English cricketer (born 2000)

Ben Geoffrey Charlesworth (born 19 November 2000) is an English cricketer. He made his first-class debut for Gloucestershire in the 2018 County Championship on 17 August 2018. He made his List A debut on 30 June 2019, for Gloucestershire against Australia A cricket team. In October 2019, he was named in the England under-19 cricket team's squad for a 50-over tri-series in the Caribbean. In December 2019, he was named in England's squad for the 2020 Under-19 Cricket World Cup.

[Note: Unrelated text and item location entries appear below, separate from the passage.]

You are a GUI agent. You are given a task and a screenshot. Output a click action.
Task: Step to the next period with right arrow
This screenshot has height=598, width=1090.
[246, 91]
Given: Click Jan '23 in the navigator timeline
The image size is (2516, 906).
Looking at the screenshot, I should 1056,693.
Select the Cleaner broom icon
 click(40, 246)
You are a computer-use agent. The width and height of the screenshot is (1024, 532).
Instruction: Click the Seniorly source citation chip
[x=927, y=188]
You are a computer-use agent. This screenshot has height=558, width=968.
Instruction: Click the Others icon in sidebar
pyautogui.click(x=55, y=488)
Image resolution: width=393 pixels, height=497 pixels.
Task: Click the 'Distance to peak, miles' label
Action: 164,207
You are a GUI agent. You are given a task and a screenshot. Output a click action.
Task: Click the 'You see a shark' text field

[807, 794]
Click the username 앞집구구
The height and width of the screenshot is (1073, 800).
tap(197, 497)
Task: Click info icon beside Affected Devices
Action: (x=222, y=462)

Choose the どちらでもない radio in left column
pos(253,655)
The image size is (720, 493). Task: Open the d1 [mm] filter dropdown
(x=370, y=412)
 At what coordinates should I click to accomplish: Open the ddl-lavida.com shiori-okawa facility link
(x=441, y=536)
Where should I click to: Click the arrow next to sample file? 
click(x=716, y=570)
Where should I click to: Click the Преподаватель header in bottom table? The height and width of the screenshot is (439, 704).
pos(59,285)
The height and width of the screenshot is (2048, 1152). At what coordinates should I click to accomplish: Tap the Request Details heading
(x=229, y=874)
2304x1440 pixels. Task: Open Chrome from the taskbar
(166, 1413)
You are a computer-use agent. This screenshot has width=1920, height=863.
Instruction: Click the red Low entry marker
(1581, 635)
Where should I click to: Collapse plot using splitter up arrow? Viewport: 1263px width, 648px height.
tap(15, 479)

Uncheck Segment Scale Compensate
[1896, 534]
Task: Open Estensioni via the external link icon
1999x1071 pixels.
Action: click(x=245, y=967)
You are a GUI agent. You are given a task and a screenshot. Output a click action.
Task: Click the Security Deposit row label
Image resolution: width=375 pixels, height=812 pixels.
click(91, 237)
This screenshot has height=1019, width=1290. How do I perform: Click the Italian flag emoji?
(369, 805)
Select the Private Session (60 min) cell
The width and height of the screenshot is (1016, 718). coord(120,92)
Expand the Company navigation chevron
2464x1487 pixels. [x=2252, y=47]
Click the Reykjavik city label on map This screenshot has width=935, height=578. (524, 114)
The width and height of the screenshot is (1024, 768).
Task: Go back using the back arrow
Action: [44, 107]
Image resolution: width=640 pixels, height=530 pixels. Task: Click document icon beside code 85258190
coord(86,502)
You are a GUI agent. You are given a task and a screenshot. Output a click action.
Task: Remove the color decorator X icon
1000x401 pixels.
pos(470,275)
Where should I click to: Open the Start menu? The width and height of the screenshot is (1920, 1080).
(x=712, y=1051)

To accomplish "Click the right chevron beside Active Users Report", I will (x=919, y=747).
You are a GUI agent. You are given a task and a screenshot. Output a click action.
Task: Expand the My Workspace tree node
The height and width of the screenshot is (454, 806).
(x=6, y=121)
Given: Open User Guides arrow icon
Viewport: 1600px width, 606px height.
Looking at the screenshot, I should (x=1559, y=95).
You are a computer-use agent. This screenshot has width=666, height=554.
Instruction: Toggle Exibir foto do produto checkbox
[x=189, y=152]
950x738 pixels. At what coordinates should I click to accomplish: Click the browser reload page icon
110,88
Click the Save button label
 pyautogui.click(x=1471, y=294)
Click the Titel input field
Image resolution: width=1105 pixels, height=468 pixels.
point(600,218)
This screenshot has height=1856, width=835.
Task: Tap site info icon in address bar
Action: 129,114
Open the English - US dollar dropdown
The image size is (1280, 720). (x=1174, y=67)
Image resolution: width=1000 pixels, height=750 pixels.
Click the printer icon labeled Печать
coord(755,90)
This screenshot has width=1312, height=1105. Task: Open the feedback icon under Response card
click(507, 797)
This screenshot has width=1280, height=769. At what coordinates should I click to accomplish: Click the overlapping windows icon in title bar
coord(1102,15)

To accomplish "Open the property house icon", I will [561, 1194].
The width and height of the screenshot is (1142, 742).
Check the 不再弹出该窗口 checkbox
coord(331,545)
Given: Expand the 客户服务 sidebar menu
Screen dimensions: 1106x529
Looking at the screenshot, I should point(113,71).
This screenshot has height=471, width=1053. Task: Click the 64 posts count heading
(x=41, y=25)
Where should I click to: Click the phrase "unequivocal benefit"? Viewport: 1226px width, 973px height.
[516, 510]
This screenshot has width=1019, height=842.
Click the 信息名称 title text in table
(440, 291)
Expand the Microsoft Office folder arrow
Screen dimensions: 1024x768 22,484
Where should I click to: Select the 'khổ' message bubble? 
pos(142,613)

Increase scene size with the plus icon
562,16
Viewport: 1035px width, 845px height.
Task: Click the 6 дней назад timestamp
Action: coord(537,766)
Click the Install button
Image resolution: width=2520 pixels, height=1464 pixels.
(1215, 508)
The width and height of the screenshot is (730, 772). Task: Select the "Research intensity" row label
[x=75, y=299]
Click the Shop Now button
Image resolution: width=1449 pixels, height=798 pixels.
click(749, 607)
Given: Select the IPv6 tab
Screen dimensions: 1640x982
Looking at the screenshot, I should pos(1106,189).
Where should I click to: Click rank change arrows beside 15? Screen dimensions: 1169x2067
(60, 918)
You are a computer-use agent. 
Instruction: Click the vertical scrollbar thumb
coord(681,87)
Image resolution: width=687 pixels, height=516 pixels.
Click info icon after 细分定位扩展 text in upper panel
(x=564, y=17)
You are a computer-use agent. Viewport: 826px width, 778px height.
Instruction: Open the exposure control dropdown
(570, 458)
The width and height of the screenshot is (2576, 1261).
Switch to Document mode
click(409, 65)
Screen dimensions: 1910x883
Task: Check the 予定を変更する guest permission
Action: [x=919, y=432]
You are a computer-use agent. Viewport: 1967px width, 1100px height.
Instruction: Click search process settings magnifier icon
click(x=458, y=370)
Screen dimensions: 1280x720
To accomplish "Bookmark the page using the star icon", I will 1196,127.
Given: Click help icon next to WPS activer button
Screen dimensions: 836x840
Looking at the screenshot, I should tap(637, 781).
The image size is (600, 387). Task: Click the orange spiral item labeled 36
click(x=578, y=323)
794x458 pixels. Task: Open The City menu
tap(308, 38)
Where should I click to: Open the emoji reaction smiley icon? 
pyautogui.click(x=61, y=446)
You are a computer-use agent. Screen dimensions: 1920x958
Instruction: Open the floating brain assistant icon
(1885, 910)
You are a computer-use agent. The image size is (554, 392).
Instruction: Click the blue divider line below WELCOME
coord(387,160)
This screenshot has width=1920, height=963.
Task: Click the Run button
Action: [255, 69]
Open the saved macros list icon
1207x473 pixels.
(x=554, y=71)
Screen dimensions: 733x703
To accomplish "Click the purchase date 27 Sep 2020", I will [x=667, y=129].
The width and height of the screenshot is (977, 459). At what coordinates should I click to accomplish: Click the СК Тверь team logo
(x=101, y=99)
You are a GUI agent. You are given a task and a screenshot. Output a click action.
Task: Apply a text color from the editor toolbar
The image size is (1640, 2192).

Charlesworth scored a first-class career-best 210 against Leicestershire in August 2024, going on to make a total of 723 County Championship runs for Gloucestershire over the season at an average of 48.20 and was rewarded with a new two-year contract in October that year. In April 2026, it was announced that Charlesworth would leave Gloucestershire at the end of that year's County Championship season. Later that month he signed a three-year contract with Lancashire, starting from the 2027 English county season.